Aren’t there good books (illustrated, with diagrams, rather than word jungles) written on acoustical physics, particularly on these advanced acoustical aspects?
Ok. Yes …, that should be intuitively apparent, as the DRC is on a logarithmic sound sample, not a linear sample, and only an approximation limited by the carrier wave frequency.
I have a proposal/suggestion to make: wouldn’t DRC be better rationally represented by DARC? A represents Amplitude.
Also there are already terms like Slope,Gradient, inflection, maxima, minima, etc., in use for curves since 1700s. So don’t the introduction of new terms like Knee to represent the same ideas in curves for acoustics lead to bloating/obfuscation?
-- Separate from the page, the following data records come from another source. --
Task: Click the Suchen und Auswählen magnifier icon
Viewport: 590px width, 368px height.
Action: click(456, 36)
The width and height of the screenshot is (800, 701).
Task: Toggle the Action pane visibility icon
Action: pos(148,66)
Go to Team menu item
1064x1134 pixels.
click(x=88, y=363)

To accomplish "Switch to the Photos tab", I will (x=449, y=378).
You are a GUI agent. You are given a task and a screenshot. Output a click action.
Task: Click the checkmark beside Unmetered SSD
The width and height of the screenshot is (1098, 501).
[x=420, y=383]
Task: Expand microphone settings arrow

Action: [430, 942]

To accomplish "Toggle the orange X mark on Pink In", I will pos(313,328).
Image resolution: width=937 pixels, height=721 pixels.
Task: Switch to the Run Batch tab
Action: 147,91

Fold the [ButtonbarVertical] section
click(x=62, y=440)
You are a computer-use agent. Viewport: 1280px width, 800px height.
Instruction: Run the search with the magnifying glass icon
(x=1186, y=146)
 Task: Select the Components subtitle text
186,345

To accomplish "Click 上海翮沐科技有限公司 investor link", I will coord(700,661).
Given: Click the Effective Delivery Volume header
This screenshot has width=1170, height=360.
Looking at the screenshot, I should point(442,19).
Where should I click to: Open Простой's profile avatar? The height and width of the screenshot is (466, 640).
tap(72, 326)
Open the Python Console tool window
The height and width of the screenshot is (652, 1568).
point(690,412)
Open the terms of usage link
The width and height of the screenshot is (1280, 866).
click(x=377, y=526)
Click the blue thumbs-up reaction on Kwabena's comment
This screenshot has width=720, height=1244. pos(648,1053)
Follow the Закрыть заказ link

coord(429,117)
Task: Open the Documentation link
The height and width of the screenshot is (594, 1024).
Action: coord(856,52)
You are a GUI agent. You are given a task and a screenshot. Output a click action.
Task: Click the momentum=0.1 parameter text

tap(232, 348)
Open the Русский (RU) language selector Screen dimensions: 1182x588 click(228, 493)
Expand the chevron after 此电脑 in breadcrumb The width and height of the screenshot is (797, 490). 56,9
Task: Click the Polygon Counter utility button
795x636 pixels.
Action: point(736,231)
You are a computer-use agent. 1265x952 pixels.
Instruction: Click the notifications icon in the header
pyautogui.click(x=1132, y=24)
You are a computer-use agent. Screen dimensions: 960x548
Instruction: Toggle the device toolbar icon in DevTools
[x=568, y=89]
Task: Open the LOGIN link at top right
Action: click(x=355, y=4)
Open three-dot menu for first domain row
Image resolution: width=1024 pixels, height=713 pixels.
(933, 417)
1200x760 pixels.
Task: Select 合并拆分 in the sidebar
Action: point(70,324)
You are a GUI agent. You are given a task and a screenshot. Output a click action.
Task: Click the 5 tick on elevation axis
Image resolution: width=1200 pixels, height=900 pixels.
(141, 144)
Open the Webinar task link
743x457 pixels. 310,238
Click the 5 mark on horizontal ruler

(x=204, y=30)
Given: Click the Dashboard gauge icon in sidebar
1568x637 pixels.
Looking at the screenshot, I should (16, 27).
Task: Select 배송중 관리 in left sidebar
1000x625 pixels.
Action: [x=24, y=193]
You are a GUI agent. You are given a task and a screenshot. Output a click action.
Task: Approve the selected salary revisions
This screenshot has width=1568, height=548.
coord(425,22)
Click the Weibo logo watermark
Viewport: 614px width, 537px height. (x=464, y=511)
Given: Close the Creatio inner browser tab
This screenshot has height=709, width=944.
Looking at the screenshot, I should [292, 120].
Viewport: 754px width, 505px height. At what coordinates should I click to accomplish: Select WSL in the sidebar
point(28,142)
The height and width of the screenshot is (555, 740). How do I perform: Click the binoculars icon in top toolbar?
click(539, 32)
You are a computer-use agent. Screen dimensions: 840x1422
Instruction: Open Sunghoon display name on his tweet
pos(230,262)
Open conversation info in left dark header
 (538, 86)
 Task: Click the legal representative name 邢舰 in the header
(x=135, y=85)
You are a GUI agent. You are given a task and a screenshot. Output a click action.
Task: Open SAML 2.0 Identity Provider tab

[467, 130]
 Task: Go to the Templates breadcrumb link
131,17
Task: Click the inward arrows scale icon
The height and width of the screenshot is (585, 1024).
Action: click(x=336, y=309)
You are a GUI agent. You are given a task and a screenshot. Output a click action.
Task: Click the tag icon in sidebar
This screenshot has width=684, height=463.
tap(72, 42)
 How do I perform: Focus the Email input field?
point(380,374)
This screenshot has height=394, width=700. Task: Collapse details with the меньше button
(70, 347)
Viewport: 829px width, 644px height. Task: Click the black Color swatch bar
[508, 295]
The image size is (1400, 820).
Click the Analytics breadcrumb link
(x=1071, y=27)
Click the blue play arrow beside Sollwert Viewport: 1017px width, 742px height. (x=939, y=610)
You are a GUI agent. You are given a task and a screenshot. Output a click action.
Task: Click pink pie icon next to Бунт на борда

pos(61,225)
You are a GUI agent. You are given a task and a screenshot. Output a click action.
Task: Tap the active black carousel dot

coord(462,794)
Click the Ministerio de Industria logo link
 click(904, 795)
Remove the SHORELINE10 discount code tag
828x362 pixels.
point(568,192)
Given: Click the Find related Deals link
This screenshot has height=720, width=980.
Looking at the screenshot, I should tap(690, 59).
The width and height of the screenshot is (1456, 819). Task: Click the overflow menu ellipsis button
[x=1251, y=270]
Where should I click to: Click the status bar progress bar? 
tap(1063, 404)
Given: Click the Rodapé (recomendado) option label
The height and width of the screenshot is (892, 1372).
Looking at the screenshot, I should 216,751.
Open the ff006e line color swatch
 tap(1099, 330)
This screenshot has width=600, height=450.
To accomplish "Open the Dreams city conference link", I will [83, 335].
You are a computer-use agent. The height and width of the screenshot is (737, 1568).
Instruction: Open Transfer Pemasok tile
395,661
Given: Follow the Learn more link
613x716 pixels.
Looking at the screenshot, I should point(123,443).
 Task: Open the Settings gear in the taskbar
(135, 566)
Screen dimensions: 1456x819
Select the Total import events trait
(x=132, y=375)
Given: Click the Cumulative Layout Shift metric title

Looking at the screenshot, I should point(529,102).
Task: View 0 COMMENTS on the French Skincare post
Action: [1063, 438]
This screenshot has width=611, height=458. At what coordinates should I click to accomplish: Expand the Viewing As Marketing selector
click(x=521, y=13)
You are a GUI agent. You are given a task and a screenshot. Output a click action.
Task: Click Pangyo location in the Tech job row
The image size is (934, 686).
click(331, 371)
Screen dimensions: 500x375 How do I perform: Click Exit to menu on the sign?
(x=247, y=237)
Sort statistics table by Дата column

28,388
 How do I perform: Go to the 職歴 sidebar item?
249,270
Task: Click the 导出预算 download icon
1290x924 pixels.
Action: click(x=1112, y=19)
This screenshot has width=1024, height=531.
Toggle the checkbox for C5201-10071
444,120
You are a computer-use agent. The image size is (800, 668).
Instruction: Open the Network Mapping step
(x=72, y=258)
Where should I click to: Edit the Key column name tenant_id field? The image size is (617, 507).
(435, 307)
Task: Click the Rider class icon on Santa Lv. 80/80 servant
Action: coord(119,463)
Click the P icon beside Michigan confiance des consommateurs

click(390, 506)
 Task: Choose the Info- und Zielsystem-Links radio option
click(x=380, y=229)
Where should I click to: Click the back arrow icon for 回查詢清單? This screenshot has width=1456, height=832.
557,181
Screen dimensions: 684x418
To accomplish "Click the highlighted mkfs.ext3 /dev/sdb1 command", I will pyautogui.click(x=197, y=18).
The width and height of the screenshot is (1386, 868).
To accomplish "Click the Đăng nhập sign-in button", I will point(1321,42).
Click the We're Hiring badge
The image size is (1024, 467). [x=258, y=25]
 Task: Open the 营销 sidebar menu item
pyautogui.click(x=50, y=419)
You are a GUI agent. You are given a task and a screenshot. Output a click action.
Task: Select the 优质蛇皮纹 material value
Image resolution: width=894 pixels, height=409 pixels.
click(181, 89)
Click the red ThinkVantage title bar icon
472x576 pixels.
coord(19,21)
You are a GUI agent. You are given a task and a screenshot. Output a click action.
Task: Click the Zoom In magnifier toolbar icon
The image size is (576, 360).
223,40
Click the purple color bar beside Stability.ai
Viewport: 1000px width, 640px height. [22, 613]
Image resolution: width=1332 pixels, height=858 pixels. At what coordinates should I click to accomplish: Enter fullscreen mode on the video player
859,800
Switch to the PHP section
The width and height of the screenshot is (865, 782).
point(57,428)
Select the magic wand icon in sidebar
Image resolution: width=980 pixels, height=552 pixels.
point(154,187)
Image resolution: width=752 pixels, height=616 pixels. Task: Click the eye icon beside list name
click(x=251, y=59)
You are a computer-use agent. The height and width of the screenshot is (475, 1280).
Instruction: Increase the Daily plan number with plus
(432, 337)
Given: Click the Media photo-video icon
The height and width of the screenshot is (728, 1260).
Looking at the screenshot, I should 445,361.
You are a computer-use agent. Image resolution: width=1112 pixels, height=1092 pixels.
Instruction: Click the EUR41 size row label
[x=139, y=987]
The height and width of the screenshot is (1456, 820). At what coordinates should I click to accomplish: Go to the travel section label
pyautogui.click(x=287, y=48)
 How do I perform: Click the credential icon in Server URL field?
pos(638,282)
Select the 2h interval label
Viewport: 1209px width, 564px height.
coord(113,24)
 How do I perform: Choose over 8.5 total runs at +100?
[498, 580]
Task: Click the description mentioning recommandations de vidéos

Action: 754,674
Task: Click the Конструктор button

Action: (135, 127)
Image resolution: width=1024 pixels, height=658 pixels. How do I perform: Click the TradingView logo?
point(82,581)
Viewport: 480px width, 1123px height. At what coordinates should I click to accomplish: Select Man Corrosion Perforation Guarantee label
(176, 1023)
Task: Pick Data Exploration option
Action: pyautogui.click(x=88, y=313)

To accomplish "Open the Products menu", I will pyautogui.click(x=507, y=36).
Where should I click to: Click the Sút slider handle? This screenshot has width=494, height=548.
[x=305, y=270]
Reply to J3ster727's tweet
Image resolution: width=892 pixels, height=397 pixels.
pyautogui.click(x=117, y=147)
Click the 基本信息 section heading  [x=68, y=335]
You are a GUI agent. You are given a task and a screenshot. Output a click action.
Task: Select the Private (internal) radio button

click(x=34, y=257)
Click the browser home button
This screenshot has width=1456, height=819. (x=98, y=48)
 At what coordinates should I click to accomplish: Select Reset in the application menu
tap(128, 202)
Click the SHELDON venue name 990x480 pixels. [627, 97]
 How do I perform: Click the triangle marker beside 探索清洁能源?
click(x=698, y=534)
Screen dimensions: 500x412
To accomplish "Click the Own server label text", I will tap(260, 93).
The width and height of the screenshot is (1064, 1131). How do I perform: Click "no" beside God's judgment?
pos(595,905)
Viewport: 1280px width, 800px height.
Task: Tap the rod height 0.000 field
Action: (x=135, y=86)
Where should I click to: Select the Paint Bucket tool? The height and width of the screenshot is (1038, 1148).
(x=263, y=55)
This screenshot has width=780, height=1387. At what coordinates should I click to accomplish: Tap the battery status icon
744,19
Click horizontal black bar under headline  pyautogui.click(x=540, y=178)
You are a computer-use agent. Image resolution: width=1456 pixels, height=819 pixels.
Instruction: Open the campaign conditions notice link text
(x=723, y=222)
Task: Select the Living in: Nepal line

The graph shows you what it’s doing except the axes are not labeled (X is input dB and Y is output dB). And it’s only 2-dimensional so it doesn’t tell you any thing about attack and release.
My quick description of dynamic compression:
Compression reduces the dynamic range (or “dynamic contrast”) by making loud parts quieter and/or quiet parts louder. In practice, usually it “pushes down” the loud parts and then make-up gain is used to bring-up the overall volume, making everything louder.
Limiting is a fast-kind of compression. Clipping is a BAD kind of limiting.
Automatic gain control, automatic volume control, or leveling are a slow-kind of compression.
These aspects of approximation, sampling, carrier frequency, logarithmic scale, etc., ensure that both the positive and the negative peaks that are pushed down to the 0dB level can’t be restored from the final result. What is lost after application of a filter remains lost, never to be retrieved back from the resultant sound sample.
Though the matter may appear intuitively apparent, on hindsight it isn’t very simple to visualise. This compelled my return to this aspect once again to try a better clarity.
This issue isn’t a simple shifting of the amplitude axis to reduce the amplitude for a sound sample. While the amplitude peaks are attenuated, the 0 of the amplitude axis doesn’t shift to a new lower value. While 0dB is silence, marked by the speaker membrane at absolute unstretched rest, if the peak +ive amplitude means a maximum push forward of the stretched speaker membrane, the -ive amplitude is a maximum push inward, again stretched in the opposite direction.
Mr. Trebor, it seems that this time I have done justice to clarify your comment.
Silence has an amplitude (not dB) of zero (zero volts if an electrical signal or a numerical value of zero in a digital file, etc.).
But decibels need a reference and pure silence is minus infinity dB. Minus infinity is easy in digital but it doesn’t exist acoustically or electrically. There is always some noise in the real-analog world.
If you try to calculate dB for an amplitude of zero your calculator or spreadsheet can’t do it and it will report an error.
Digital dB levels are measured in dBFS (decibels full-scale) where the 0dBFS reference is the “digital maximum” so digital dB levels are usually negative.
The meters in Audacity show negative dB with 0dB as the maximum.
The scale to the left of the waveform that goes from -1 to +1 with zero (silence) in the center and it’s showing amplitude. + 1 and -1 represent +/-100% or 0dB.
Acoustic levels (loudness in the air) is measured in dB SPL where the 0dB reference is approximately the quietest sound humans can hear so yes, with SPL, 0dB is “silence” and SPL levels are positive.
With analog electrical signals there are several different 0dB references and you have to specify which one you are using (dbV, dBm, and dBu are common).
There is no automatic calibration between digital and acoustic levels. It obviously depends on the volume control and other factors. But there is a direct correlation and if you turn-down the digital level (more negative) by 3dB, the SPL will also go down by 3dB.
Yes, correct!
dB needs a reference, a sound signal of a standard value from a standard distance.
I would have edited the post, replacing the dB of “0dB” in the said post with Amplitude.
Thanks, Mr. DVDdoug, for pointing out.